ANTONIO ALMEIDA E ORIOWALDO QUEDA
SIM
É preciso abolir essa prática de tortura
No Estado de São Paulo, o trote é proibido pela lei estadual nº 10.454/99. Porém, a Comissão Parlamentar de Inquérito (CPI) aberta na Assembleia Legislativa do Estado sobre Violações de Direitos Humanos nas faculdades paulistas, brilhantemente presidida pelo deputado Adriano Diogo (PT-SP), revelou mortes, estupros, assédio e aliciamento sexual.
Além disso, identificou que houve introdução de substâncias no ânus de calouros, privação de sono, ingestão forçada de alimentos repulsivos, fezes, álcool e outras drogas lícitas e ilícitas.
Há registros também de afogamentos em piscinas e em vasos sanitários; de tapas, de socos, de chutes, de espancamentos, de cárcere privado, de exercícios físicos extenuantes, de racismo, de homofobia, misoginia e de muitas outras humilhações, constrangimentos, difamações, ameaças e agressões.
O levantamento foi inédito em extensão. Mas, como havia muito medo entre os estudantes, essas estarrecedoras revelações feitas pela CPI são apenas a superfície das violências. Diversas faculdades merecem CPIs específicas.

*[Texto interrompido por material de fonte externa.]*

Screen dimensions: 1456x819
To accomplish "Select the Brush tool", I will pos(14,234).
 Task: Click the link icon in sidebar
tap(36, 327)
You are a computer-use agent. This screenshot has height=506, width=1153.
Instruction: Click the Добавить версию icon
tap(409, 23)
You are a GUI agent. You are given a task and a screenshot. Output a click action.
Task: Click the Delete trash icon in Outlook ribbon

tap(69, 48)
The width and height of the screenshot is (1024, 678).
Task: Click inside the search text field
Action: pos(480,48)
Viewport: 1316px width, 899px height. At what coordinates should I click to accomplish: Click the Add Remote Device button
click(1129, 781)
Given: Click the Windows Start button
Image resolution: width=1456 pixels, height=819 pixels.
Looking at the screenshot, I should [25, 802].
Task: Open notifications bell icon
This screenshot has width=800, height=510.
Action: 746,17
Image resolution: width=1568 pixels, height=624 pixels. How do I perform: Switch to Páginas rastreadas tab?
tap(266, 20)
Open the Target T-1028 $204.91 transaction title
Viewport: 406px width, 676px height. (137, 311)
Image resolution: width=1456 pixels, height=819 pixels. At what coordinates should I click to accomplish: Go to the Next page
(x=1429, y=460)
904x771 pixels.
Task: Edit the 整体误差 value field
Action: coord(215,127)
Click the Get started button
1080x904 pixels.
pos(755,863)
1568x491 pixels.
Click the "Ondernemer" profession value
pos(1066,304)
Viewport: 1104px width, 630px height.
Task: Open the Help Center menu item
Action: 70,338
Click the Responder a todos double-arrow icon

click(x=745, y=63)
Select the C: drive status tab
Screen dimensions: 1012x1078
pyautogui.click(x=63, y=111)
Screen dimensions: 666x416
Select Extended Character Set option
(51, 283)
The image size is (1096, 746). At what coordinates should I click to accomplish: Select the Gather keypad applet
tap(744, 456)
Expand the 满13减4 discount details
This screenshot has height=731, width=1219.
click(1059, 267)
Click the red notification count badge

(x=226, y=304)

O trote tem duas fases. No primeiro ano, ele serve como teste para verificar se o aluno obedece e permanece em silêncio. Quanto maior o constrangimento, maior a violência, mais definitiva será essa verificação. Se mesmo contrariado e violentado o aluno continuar obedecendo e em silêncio, ele passará para a segunda fase quando deverá oprimir e torturar outras pessoas.
Desse modo, ele adquire a confiança dos mais velhos que, então, vão ajudá-lo a encontrar trabalho na universidade, no Estado, nas empresas privadas, nas ONGs etc. Em outras palavras, as habilidades de obedecer e silenciar são extremamente úteis à corrupção.
As organizações deveriam ficar atentas a isso, pois essas pessoas, formadas pela tortura dos grupos trotistas, são um risco para elas.
É uma vergonha que cursinhos, colégios, universidades e bancos utilizem imagens do trote como sinônimos de comemoração e conquista, seduzindo, iludindo e expondo os jovens à tortura. É também vergonhoso que notícias o tratem como brincadeira inocente e natural, distorcendo a realidade.
A classe dirigente e opressora, formada por meio da violência e tortura, nunca teve condições de conduzir os destinos do Brasil, levando-nos ao caos da cisão social extrema. Para eliminar os abismos que dividem a sociedade brasileira, é preciso respeitar a diversidade e dignidade das pessoas, pesquisa, informação, debate, cultura, sensibilidade, generosidade, inteligência, arte, em uma palavra: igualdade.
O trote não é rito de passagem. Dentro da universidade, ele é a reposição de abissais divisões que precisamos superar. É uma síntese violenta de preconceitos de raça, classe, gênero, orientação sexual, etnia, religião etc. Ódios profundos que devemos remediar e não estimular.
O trote universitário é uma reprodução de hierarquias rígidas, burocráticas e militares. Isso é, uma forma de doutrinação violenta em um espaço social que deveria ser consagrado à liberdade de expressão, à crítica e ao debate das questões de nosso tempo.
O trote deforma convicções e o caráter dos estudantes. As universidades deveriam reconhecê-lo como um grande problema do ensino superior. Romper com ele é possibilitar novas formas de socialização, muito mais cooperativas, justas, responsáveis e democráticas.
O trote é obstáculo à democratização da universidade e do país. Chega de omissão e conivência. Trote é tortura e deve ser abolido.